Marrones y naranjas visten estos días los escaparates de moda... y la mesa. Las cartas se transforman para dar la bienvenida a la estación de las castañas, las setas y las calabazas

22 oct 2018 . Actualizado a las 19:15 h.

Hace días que la colección de otoño copa los escaparates de las tiendas de moda. Marrones, cobrizos y naranjas se apoderan de nuestro vestutario, pero no solo. Las mesas también se visten con platos de temporada. Porque la gastronomía entiende de estaciones. Y esta que acabamos de empezar es, según los propios cocineros, una de las que más juego da entre fogones.

Hace ya dieciséis años que el restaurante Artabria, referencia culinaria en A Coruña, incluyó en su oferta una carta dedicada a la caza y las setas, dos de las protagonistas indiscutibles de la cocina de esta época. La fecha de comienzo para incluir estas especialidades en sus menús la marca, básicamente, la meteorología. Frío y lluvia son sinónimo de perdiz, boletus y demás familia. Este año su llegada se hace de rogar. Y aunque la temporada de caza ya ha empezado, la gente todavía se resiste a probar bocados contundentes porque las temperaturas están siendo más propias de una primavera fresquita que de finales de octubre. «Este año hasta noviembre nada», comenta Juan Mato, jefe de cocina del establecimiento, que celebra entre seis y ocho jornadas diferentes cada año dedicadas a un producto en concreto: bacalao, arroz, bonito, erizo de mar y mejillones, lamprea, carnes exóticas o sushi. «Se trata de proporcionarle al cliente variedad, sobre todo al que viene muy a menudo». El aburrimiento en la mesa está descartado.
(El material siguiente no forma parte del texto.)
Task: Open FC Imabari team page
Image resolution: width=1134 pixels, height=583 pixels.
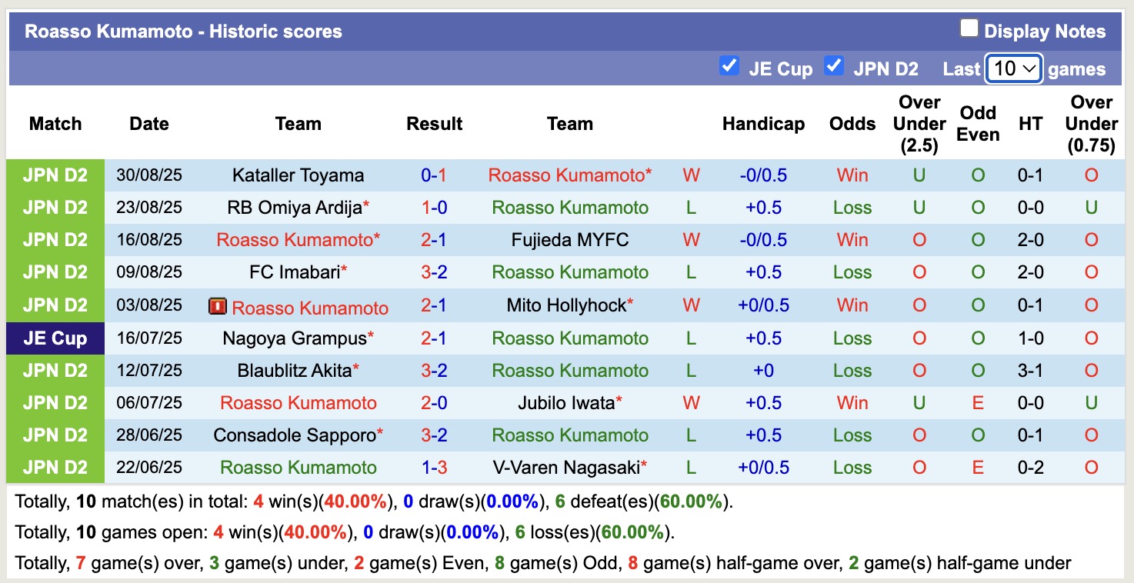Action: [295, 272]
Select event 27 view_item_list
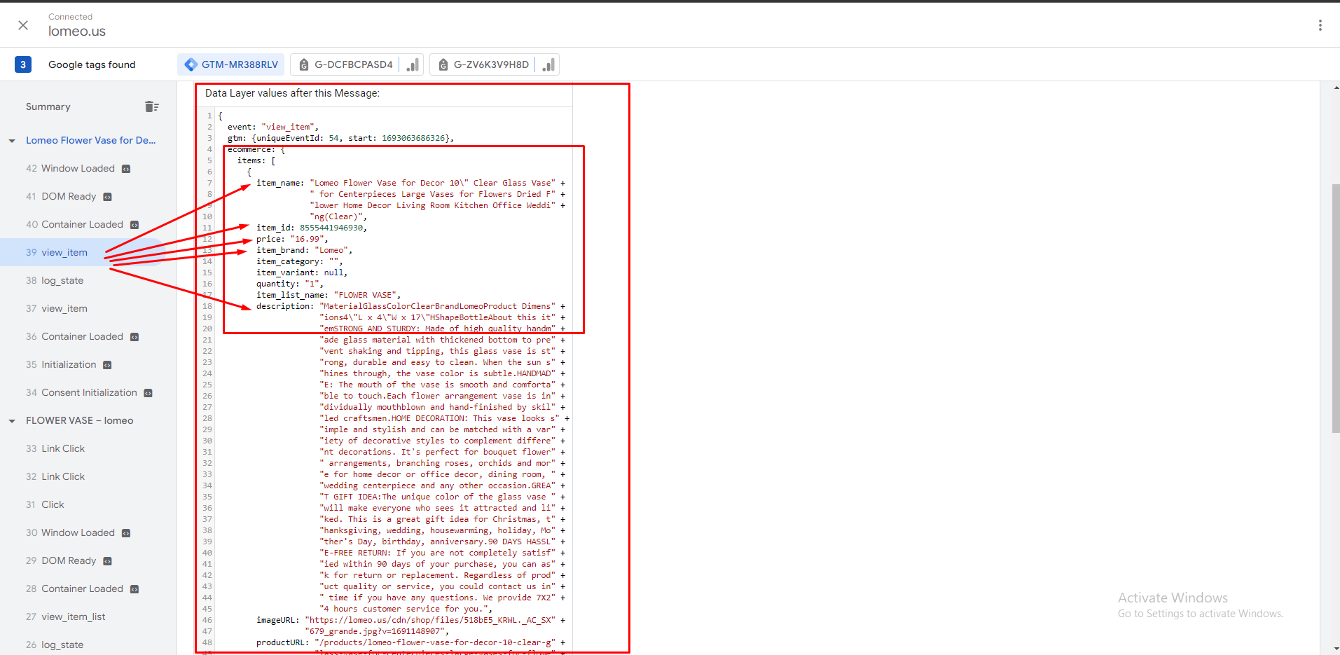The height and width of the screenshot is (655, 1340). coord(73,616)
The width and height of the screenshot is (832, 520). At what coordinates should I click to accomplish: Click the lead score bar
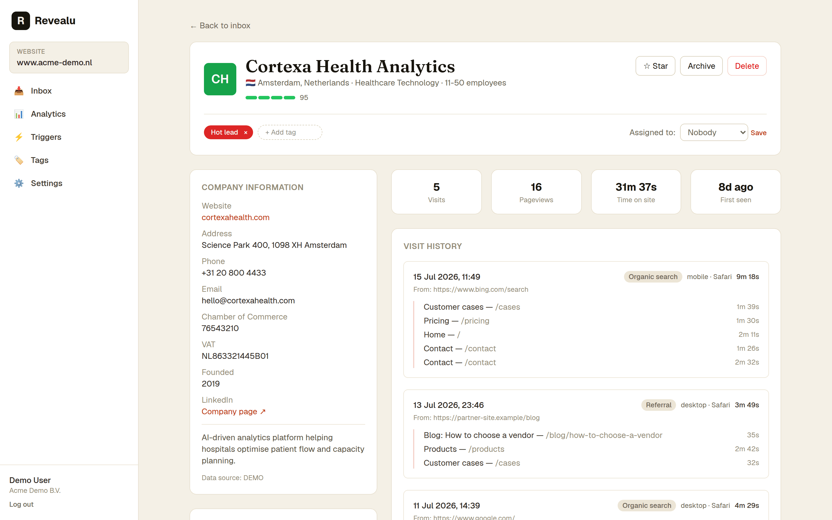[270, 98]
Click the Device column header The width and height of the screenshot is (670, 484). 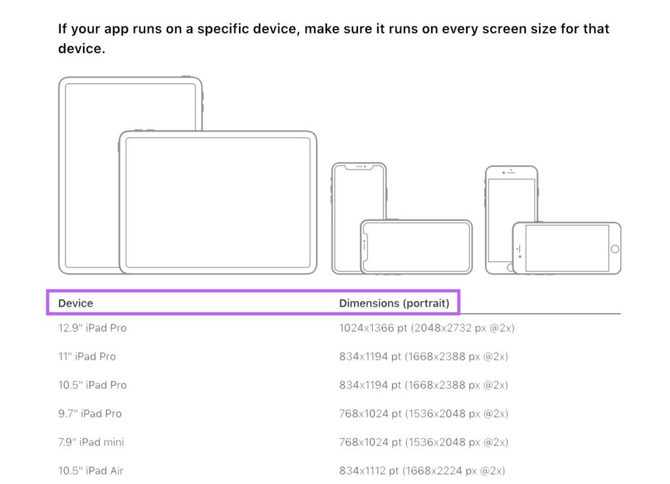[x=76, y=303]
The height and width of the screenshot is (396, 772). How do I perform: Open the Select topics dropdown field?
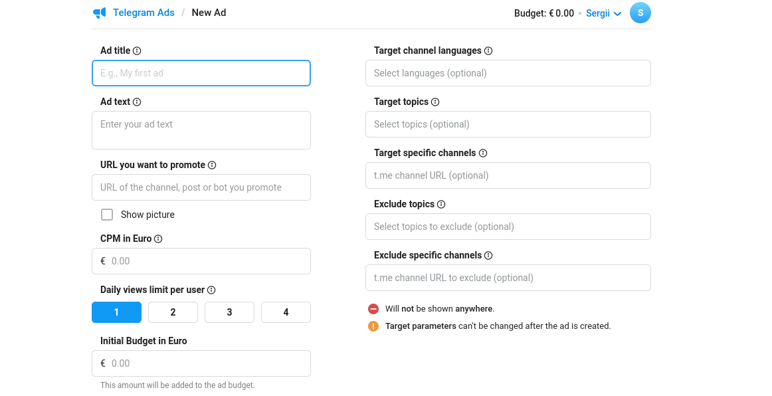pyautogui.click(x=508, y=124)
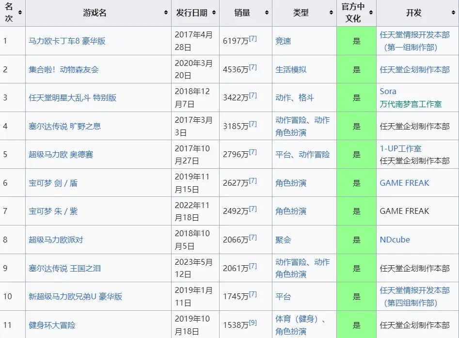Open 任天堂明星大乱斗 特别版 link
Image resolution: width=459 pixels, height=338 pixels.
tap(72, 98)
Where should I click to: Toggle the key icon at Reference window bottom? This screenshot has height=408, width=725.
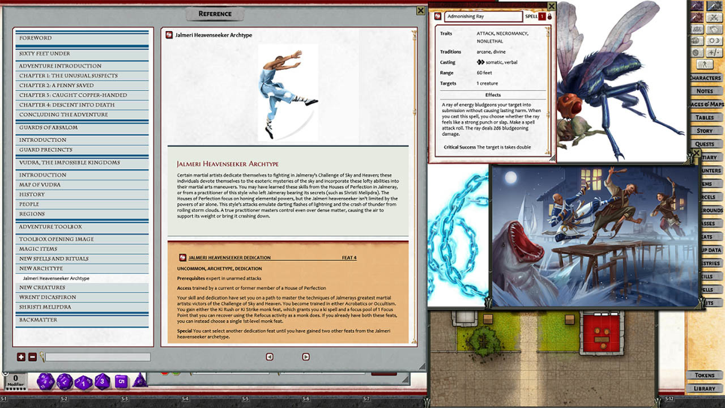click(41, 356)
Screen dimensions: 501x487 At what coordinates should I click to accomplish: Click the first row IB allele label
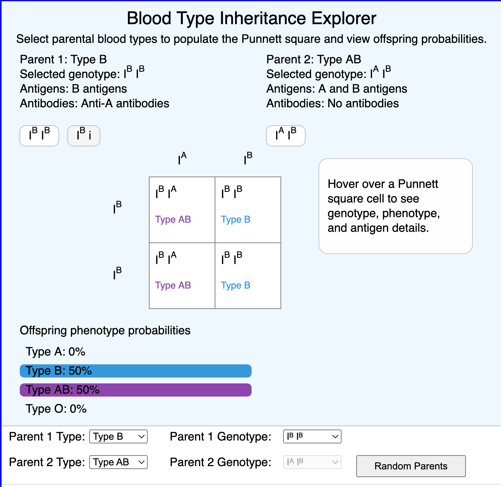point(117,208)
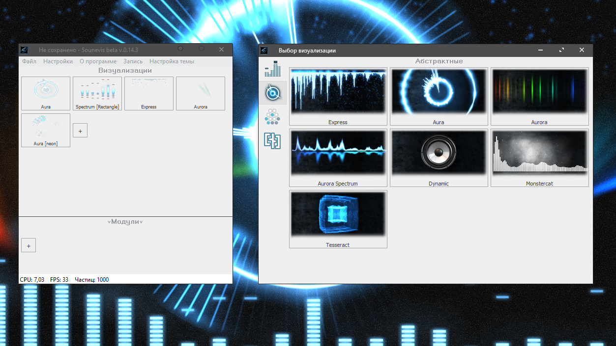Collapse the Модули panel header
This screenshot has height=346, width=616.
(125, 222)
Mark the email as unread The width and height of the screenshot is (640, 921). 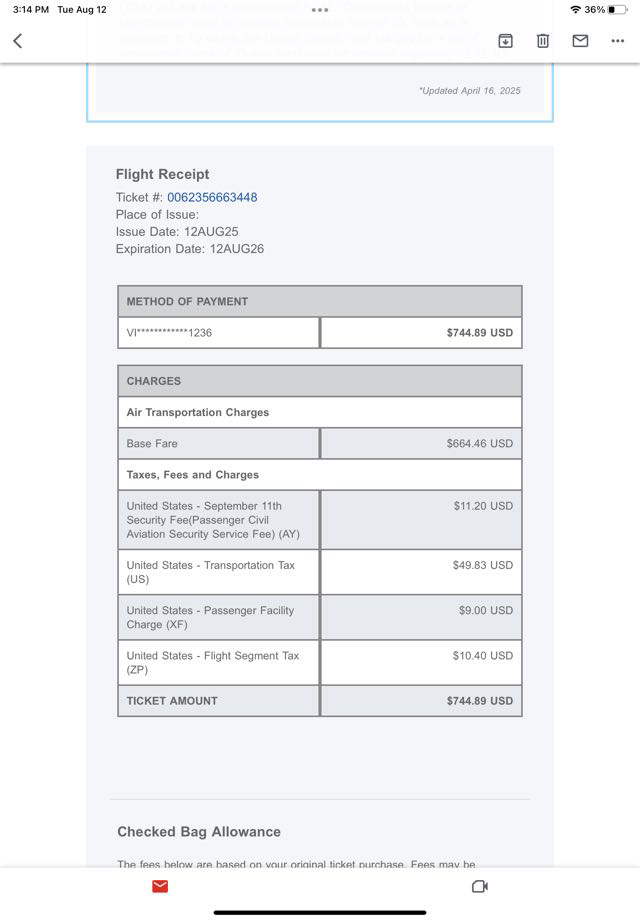coord(580,41)
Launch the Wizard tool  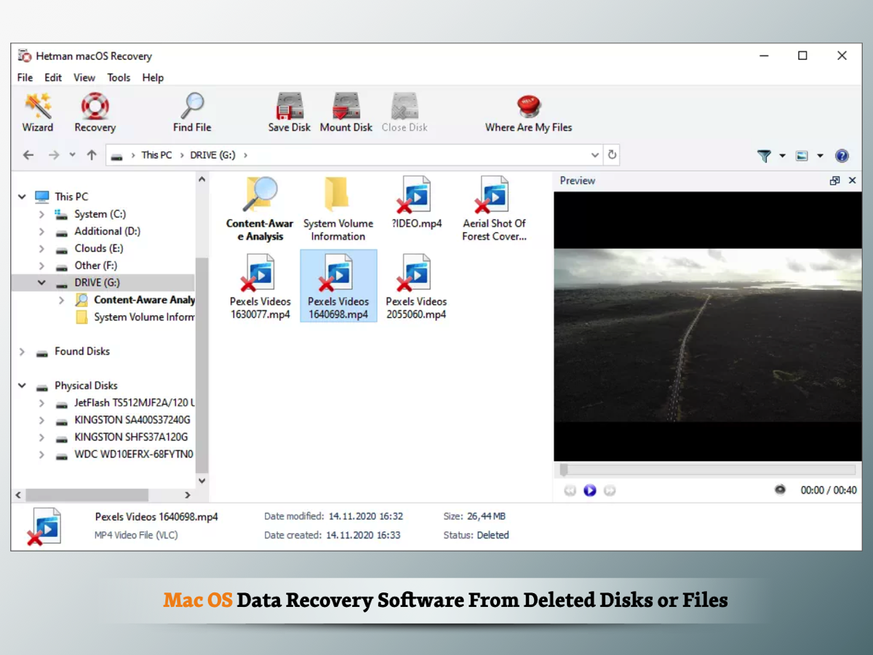(x=37, y=112)
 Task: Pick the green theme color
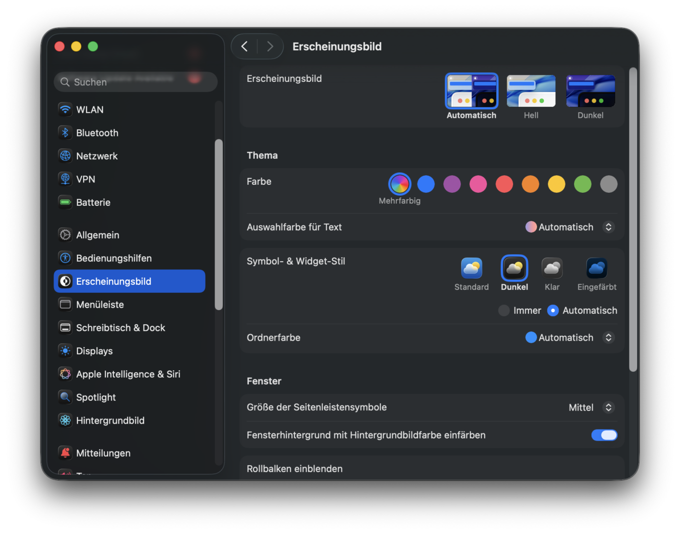pyautogui.click(x=583, y=184)

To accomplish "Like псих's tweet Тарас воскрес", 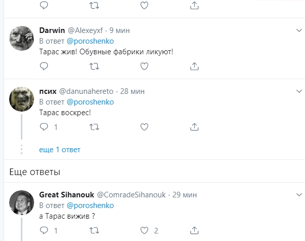I will click(144, 126).
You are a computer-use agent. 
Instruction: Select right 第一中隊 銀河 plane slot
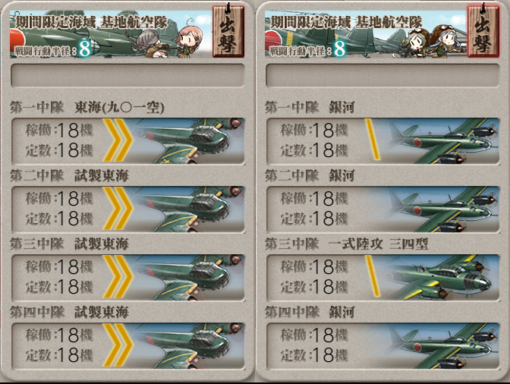(x=383, y=141)
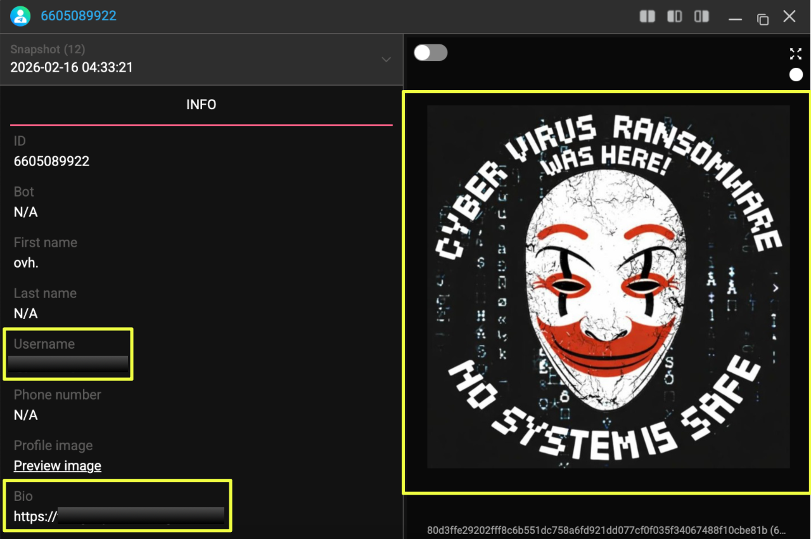This screenshot has height=539, width=811.
Task: Go to next image with right arrow
Action: point(776,289)

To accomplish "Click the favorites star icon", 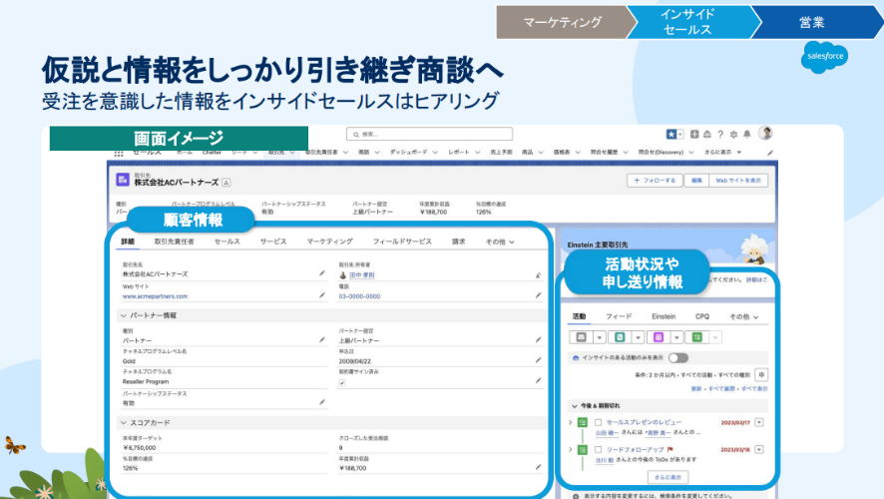I will coord(670,134).
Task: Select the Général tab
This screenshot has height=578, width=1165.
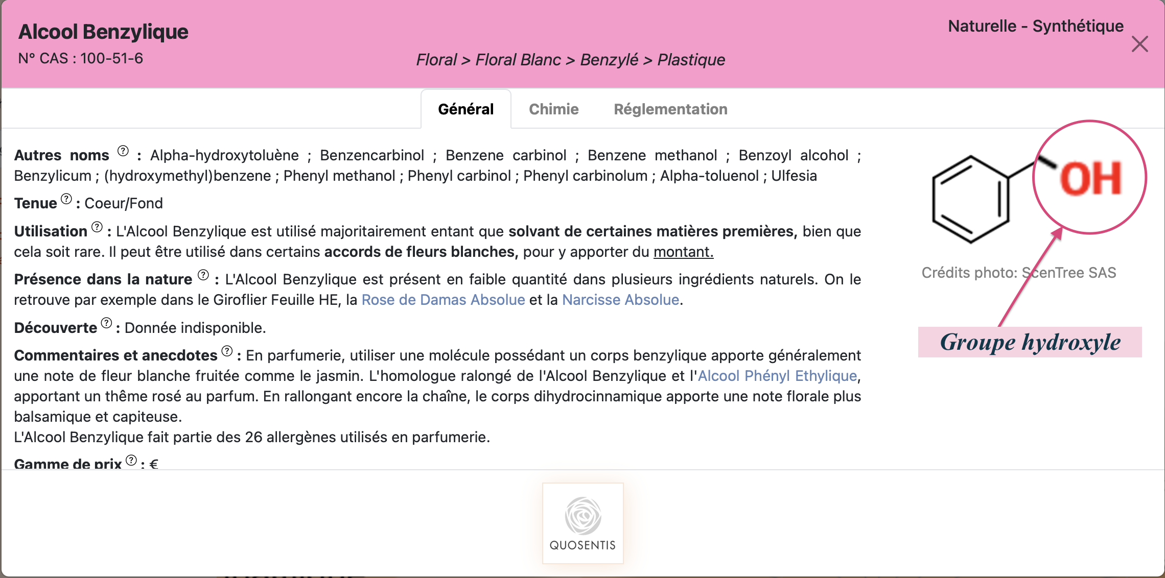Action: click(465, 109)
Perdiz estofada con grelos y boletus edulis al ajillo son dos clásicos que nunca faltan. A mayores, cada temporada se introducen novedades en función de lo que ofrecen los distribuidores pero también de las modas. La gastronomía tiene, como el mundo de los desfiles, la figura del cazatalentos. «Los comensales también nos piden mucho los canelones de setas silvestres con foie», apunta Mato. ¿Cómo se eligen los protagonistas de la carta de cada año? «Poniendo en valor, sobre todo, el producto de temporada». Y a poder ser, gallego. Salvo la perdiz, que procede de Castilla, el resto de la despensa se surte de ingredientes galaicos. «Una vez tenemos la materia prima, se hacen pruebas en cocina y se sigue un poco la línea que marca nuestra manera de hacer, básicamente platos muy tradicionales que se compaginan con otros más modernos; presentaciones cuidadas y que nadie pase hambre. Aquí las raciones son abundantes», asegura. Níscalos salteados con jamón ibérico, carpaccio de boletus con vieiras, solomillo de jabalí con manzana, beicon y salsa de boletus o lomo de venado con ciruelas y puré de castañas son otras de las preparaciones con las que conquistan los paladares que buscan reencontrarse con el sabor más puro del otoño.